Nick Bunker, director of US economic research for Workplace Indeed, said a slowing labor market should not cause alarm.
“We have to change our expectations,” Bunker said. “The gains at the beginning of the year were astronomical, because we were in a very, very big hole in terms of jobs, and now we’re getting to something close to full employment.”
Anxieties have flared over a possible crash as the stock market has tumbled, inflation has soared and the housing market has cooled. Nearly two-thirds of economists recently surveyed by Bankrate, a consumer financial services firm, predicted a recession by mid-2024.
The Federal Reserve has warned that households and the labor market will experience some pain, officials say continue to raise interest rates to moderate demand and thus reduce inflation.

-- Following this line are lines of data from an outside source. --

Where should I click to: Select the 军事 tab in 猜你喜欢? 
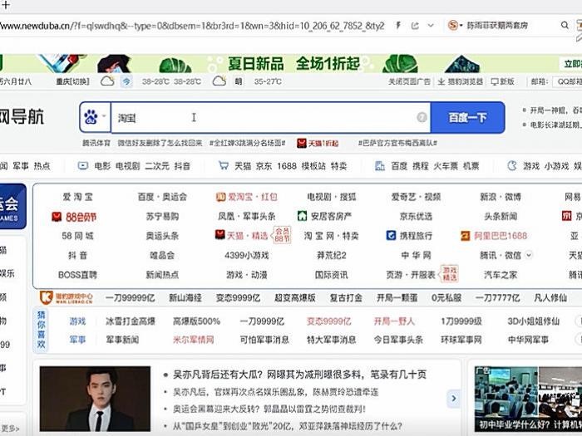pyautogui.click(x=77, y=340)
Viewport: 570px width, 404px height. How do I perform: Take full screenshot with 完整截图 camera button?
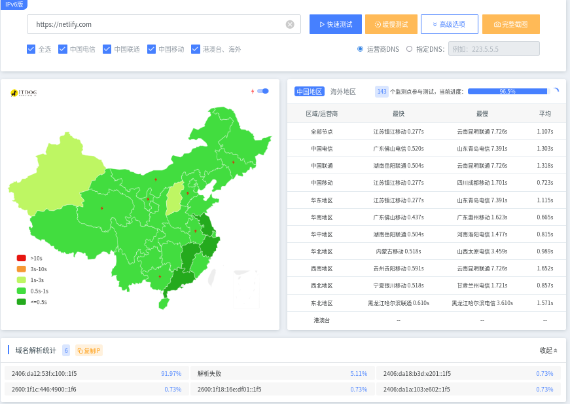[x=510, y=24]
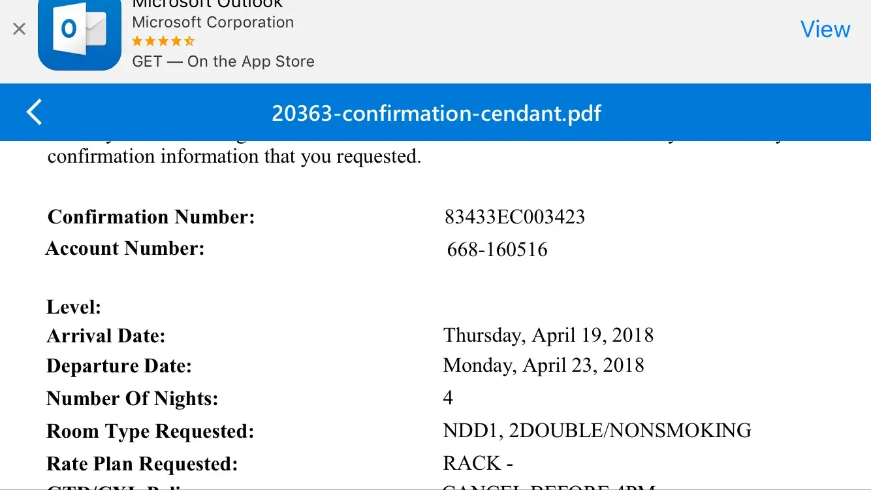Image resolution: width=871 pixels, height=490 pixels.
Task: Select confirmation number 83433EC003423
Action: tap(515, 217)
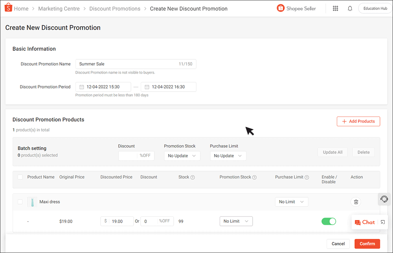393x253 pixels.
Task: Confirm the new discount promotion
Action: (x=367, y=244)
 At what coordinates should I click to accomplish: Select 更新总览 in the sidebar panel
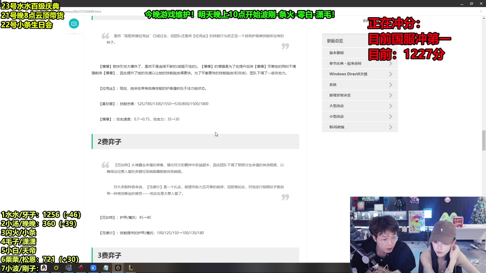(335, 41)
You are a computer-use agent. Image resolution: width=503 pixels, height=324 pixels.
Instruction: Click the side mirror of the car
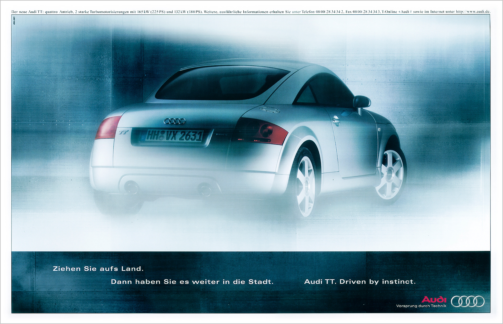(362, 102)
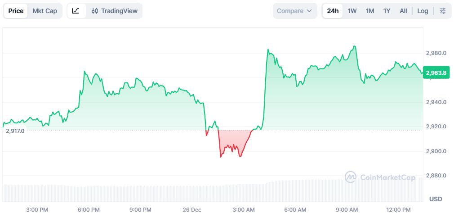
Task: Enable Log scale on the chart
Action: tap(423, 11)
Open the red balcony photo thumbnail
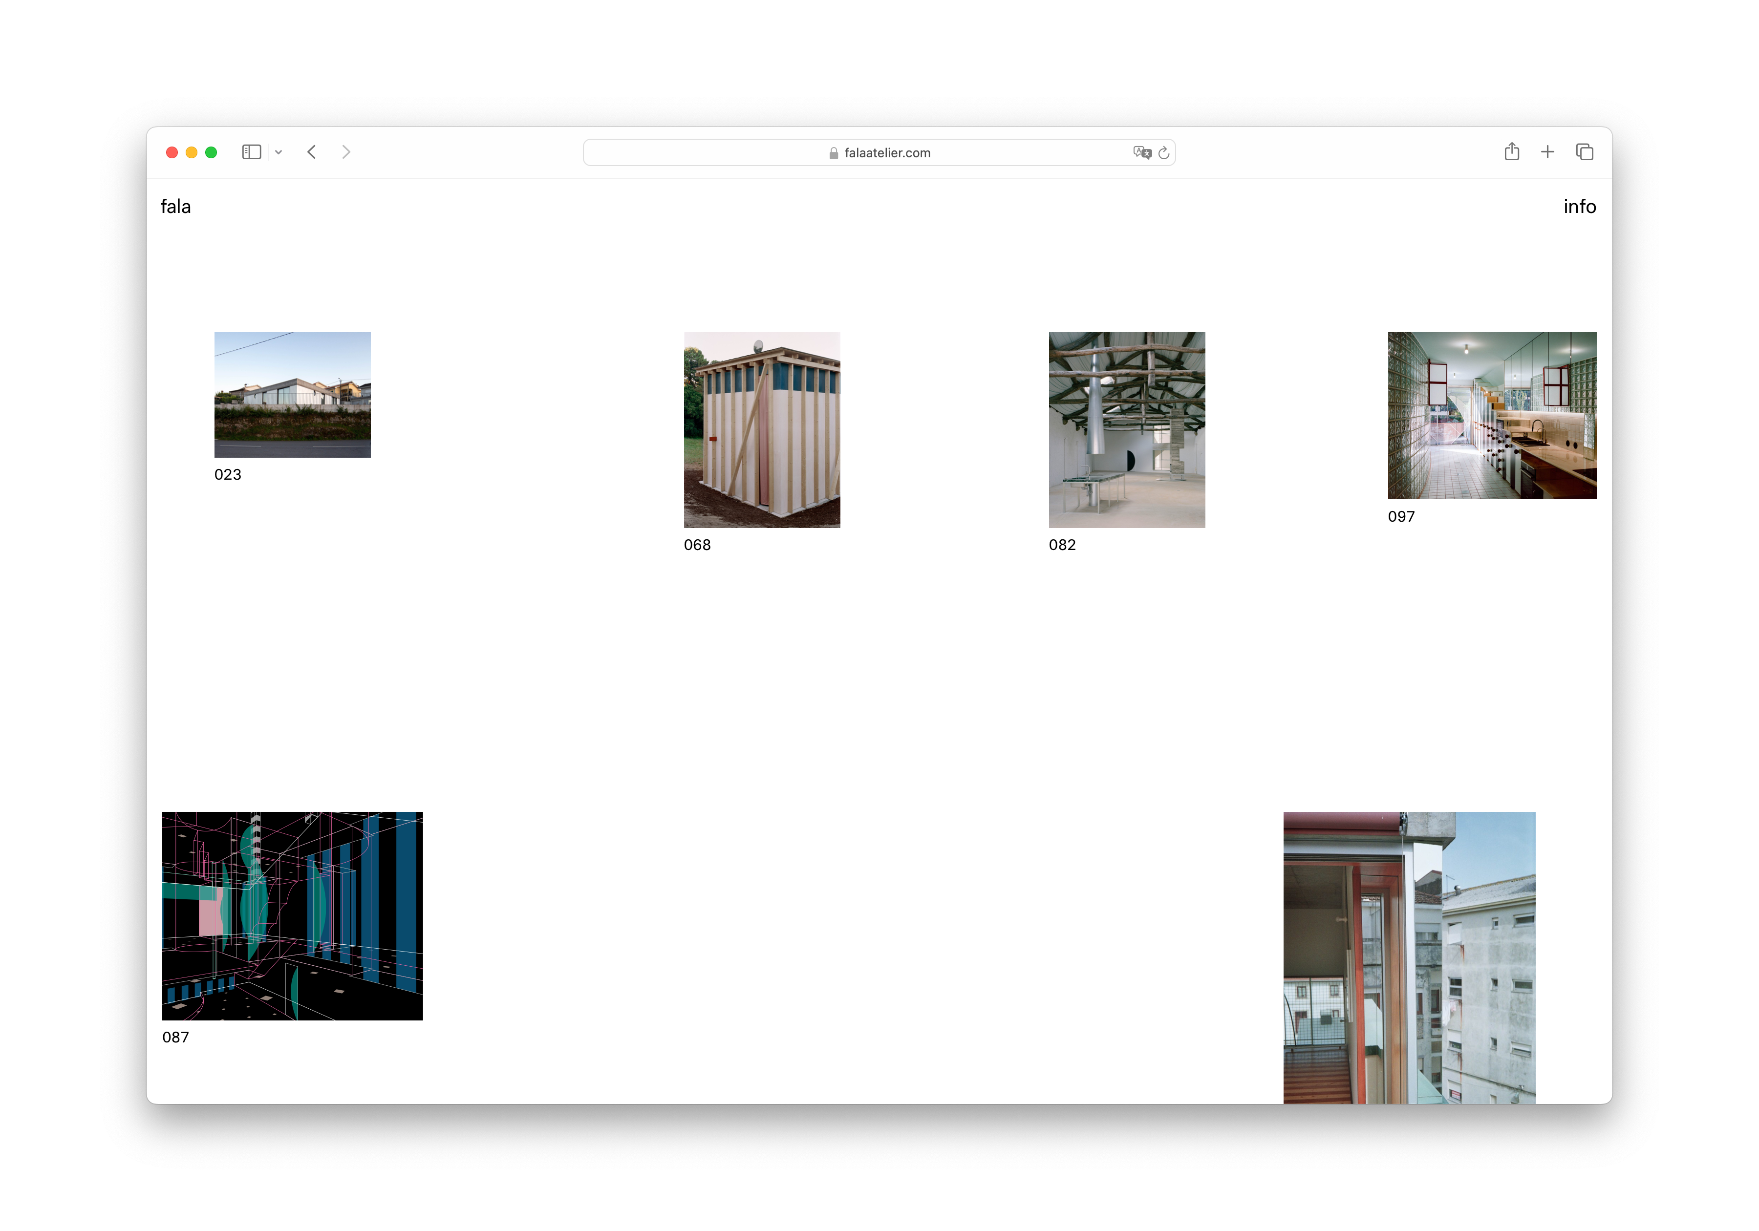 click(1409, 958)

So far, the labor market has remained resilient, but it is too early to see the full effects of the Fed’s monetary policy.
Other indicators suggest the Fed is achieving its goal of easing the labor market without widespread layoffs.
Average hourly earnings continued to rise, but at a slower pace of 0.3 percent this month, to $32.46 an hour. Slower wage growth suggests that low-wage workers, in particular, are suffering more from inflation, while employers have been able to attract workers without raising wages further.
“To the extent that employers already raised wages earlier this year, those higher wages are still working to attract workers,” said Elise Gould, senior economist at the Economic Policy Institute, a think tank. from the left “Wages are not falling, but they are not increasing at the same rate.”
The labor force participation rate was little changed at 62.1 percent, an area where economists had expected to see more growth to ease labor shortages.
Employers had 10.1 million job openings in August, down 10 percent from the previous month, according to a Labor Department report released Tuesday.
The continued tightening of the labor market has allowed workers to flex their muscles to demand better wages and working conditions. Last week, a three-day strike at San Francisco International Airport led to $5-an-hour raises for about 1,000 food service workers. Meanwhile, Amazon faces a union election next week at a warehouse near Albany, New York, which could lead to the second unionized store in the e-commerce giant’s vast logistics empire. (Amazon founder Jeff Bezos owns The Washington Post.)
But workers’ wage gains are still being wiped out by high inflation, which has disproportionately affected low-income households that spend a larger share of their income on food and housing, where prices have continued to rise sharply.
Jamika Ruffin, 29, earns $10 an hour as a cashier at a McDonald’s in Detroit, after seven years at the fast-food chain. He received a 25-cent raise in January, but said that increase hasn’t gone far.
“We’re not living on those salaries,” Ruffin said. “We are surviving. The cost of living has gone up a lot this year.”
Ruffin said she can’t always pay her phone bill and has to borrow money so her daughter can go on field trips with her school. And at the end of the month they visit social canteens to eat.
Recent changes in the labor market have helped some employers.
Jeff Ulmer, the owner of Action Hardware in Wilmington, Del., said he’s finding it easier to hire after months of struggling to compete with larger employers for retail workers. High school students, he said, could find jobs elsewhere starting at $15 an hour, far more than they could afford to pay.
“We’ve had more luck recently,” Ulmer said. “The power between the owner and the employees had shifted, but it’s starting to come back the other way.”